How can I verify the schema (number and name of the columns) of a Dataframe in pyspark?-CodePudding

I have to read a csv file and I have to verify the name and the number of columns of the dataframe. The minimum number of columns is 3 and they have to be: 'id', 'name' and 'phone'. There is no problem of having more columns than that. But it always needs to have at least those 3 columns with the exact name. Otherwise, program should fail.

For example: Correct:

 ----- ----- -----     ----- ----- ----- ----- 
|   id| name|phone|   |   id| name|phone|unit |
 ----- ----- -----     ----- ----- ----- ----- 
|3940A|jhon |1345 |   |3940A|jhon |1345 | 222 |
|2BB56|mike | 492 |   |2BB56|mike | 492 | 333 |
|3(401|jose |2938 |   |3(401|jose |2938 | 444 |
 ----- ----- -----     ----- ----- ----- -----

Incorrect:

 ----- ----- -----     ----- ----- 
|  sku| nomb|phone|   |  sku| name|
 ----- ----- -----     ----- ----- 
|3940A|jhon |1345 |   |3940A|jhon |
|2BB56|mike | 492 |   |2BB56|mike |
|3(401|jose |2938 |   |3(401|jose |
 ----- ----- -----     ----- -----

CodePudding user response：

Using simple python if-else statement should do the job:

mandatory_cols = ["id", "name", "phone"]

if all(c in df.columns for c in mandatory_cols):
    # your logic
else:
    raise ValueError("missing columns!")

CodePudding user response：

Here's an example on how to check if columns exist in your dataframe:

from pyspark.sql import Row


def check_columns_exits(cols):
    if 'id' in cols and 'name' in cols and 'phone' in cols:
        print("All required columns are present")
    else:
        print("Does not have all the required columns")
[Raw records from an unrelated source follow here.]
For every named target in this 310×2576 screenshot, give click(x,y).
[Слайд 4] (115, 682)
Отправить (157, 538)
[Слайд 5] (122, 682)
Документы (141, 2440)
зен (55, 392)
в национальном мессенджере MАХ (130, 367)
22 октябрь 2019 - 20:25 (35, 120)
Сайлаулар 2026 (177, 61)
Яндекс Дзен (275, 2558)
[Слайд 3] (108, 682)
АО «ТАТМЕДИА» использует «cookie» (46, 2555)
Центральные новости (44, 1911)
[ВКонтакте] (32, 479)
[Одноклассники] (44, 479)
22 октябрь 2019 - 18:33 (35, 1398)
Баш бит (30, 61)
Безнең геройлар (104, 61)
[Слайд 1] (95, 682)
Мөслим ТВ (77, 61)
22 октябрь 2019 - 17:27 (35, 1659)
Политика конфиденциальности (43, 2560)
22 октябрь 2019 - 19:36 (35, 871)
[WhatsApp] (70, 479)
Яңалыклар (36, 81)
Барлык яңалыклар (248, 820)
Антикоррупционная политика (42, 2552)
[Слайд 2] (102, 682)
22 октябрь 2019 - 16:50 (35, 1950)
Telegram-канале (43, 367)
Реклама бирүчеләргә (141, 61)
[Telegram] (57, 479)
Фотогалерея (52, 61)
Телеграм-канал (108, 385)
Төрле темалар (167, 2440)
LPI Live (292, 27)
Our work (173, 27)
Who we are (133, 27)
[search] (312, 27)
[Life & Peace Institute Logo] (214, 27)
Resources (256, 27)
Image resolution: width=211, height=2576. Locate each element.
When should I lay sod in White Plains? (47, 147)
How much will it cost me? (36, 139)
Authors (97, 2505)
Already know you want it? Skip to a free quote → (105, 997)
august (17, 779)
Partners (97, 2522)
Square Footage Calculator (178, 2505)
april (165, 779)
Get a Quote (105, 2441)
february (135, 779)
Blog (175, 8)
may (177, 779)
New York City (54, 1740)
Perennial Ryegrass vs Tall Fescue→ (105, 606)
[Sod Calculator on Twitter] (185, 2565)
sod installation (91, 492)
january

data = [Row(id="3940A", name="john", phone="1345", unit=222),
        Row(id="2BB56", name="mike", phone="492", unit=333)]
df = spark.createDataFrame(data)
check_columns_exits(df.columns)

data1 = [Row(id="3940A", name="john", unit=222),
         Row(id="2BB56", name="mike", unit=333)]
df1 = spark.createDataFrame(data1)
check_columns_exits(df1.columns)

RESULT:

All required columns are present
Does not have all the required columns